Research says that the second-born child is often the worst-behaved

Still feeling broody for another one, mama?

Trine Jensen-Burke

Suspect that your second-born child is a bit of wild card compared to your placid baby #1?

Chances are you are not imagining it.

According to a report from the Massachusetts Institute of Technology, second-born boys are more likely than first-borns to behave badly (which can also explain why you always felt like your little brother was a demon spawn!)

The study, which followed thousands of sibling pairs both Denmark and Florida, interestingly found second-born boys were 20-40 percent more likely to have behavioural issues. Oh, and it doesn’t even end there. Second-borns are also more likely to be disciplined in school, and even to end up in the criminal justice system than their older siblings.

Still dreaming of adding another babe to your brood there…?

Don’t give up on your dreams yet, there is still hope – you just have to put some effort in. The researchers behind the study theorised that the reason second-born siblings may be worse behaved than first-borns is because parents tend to pay less attention to them.

“We consider differences in parental attention as a potential contributing factor to the gaps in delinquency across the birth order,” the report states. “Second-born children tend to have less maternal attention than do their older siblings because first-born children experience their mother’s maternity leaves and temporarily reduced labour market participation both following their own births as well as following the birth of the second-born.”

Oh, and older siblings might be partly to blame too – in a way.

“The firstborn has role models, who are adults. And the second, later-born children have role models who are slightly irrational 2-year-olds, you know, their older siblings,” Joseph Doyle, one of the report authors, told NPR. “Both the parental investments are different, and the sibling influences probably contribute to these differences we see in the labor market and what we find in delinquency. It’s just very difficult to separate those two things because they happen at the same time.”

- [Information supplied]
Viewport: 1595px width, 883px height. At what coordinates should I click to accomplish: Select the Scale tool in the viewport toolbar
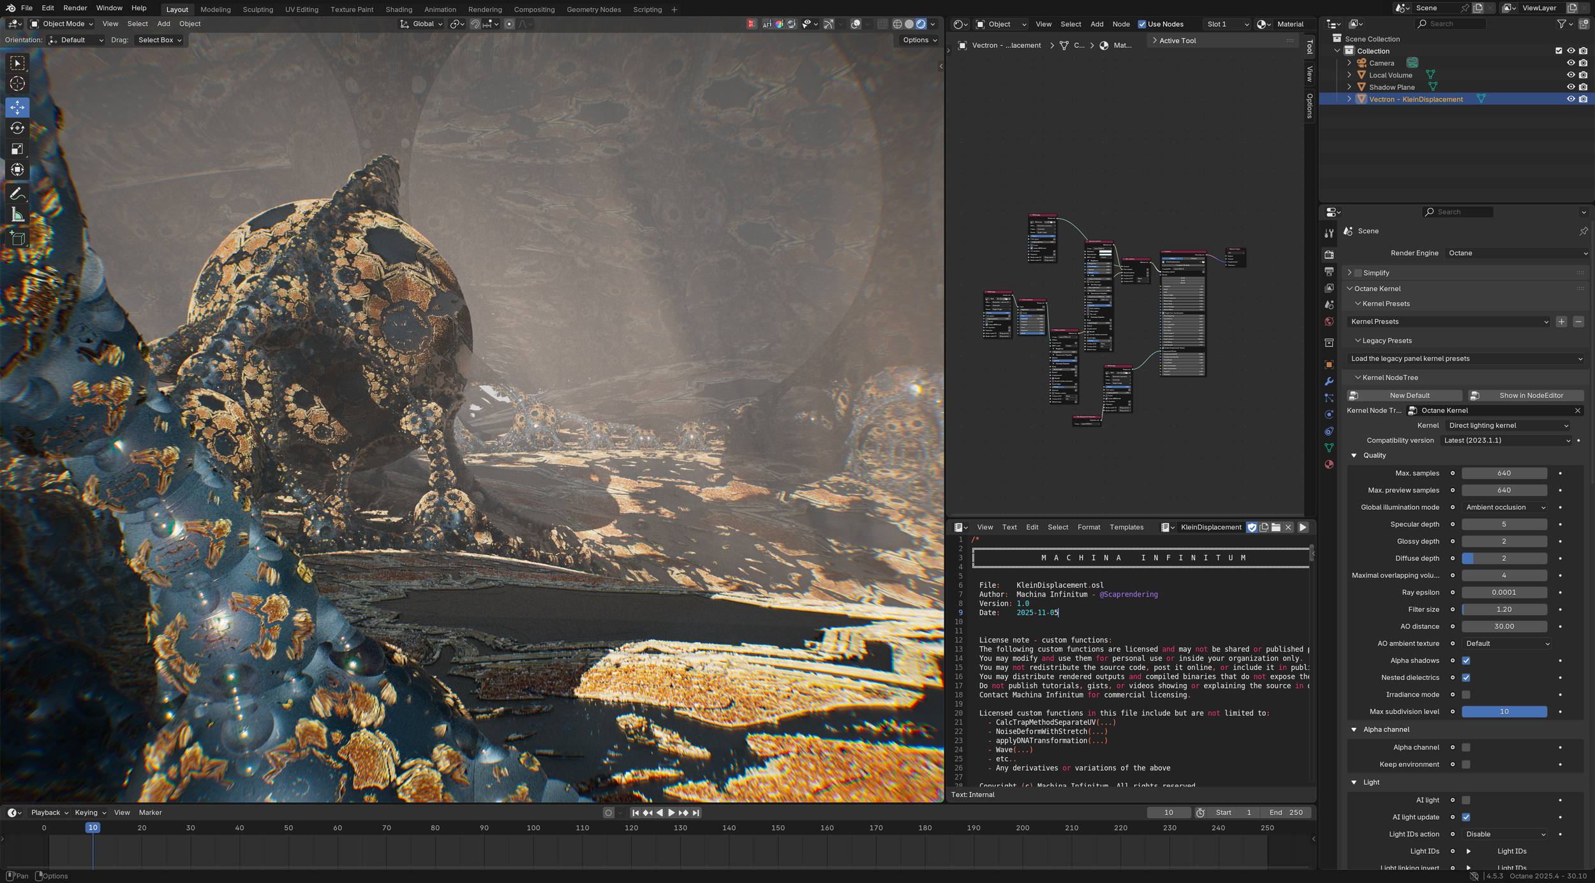coord(17,149)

- [Objective]
Quote the article on second-born children, everything from "The study, which" down to "attention to them.".

- [Full answer]
The study, which followed thousands of sibling pairs both Denmark and Florida, interestingly found second-born boys were 20-40 percent more likely to have behavioural issues. Oh, and it doesn’t even end there. Second-borns are also more likely to be disciplined in school, and even to end up in the criminal justice system than their older siblings.

Still dreaming of adding another babe to your brood there…?

Don’t give up on your dreams yet, there is still hope – you just have to put some effort in. The researchers behind the study theorised that the reason second-born siblings may be worse behaved than first-borns is because parents tend to pay less attention to them.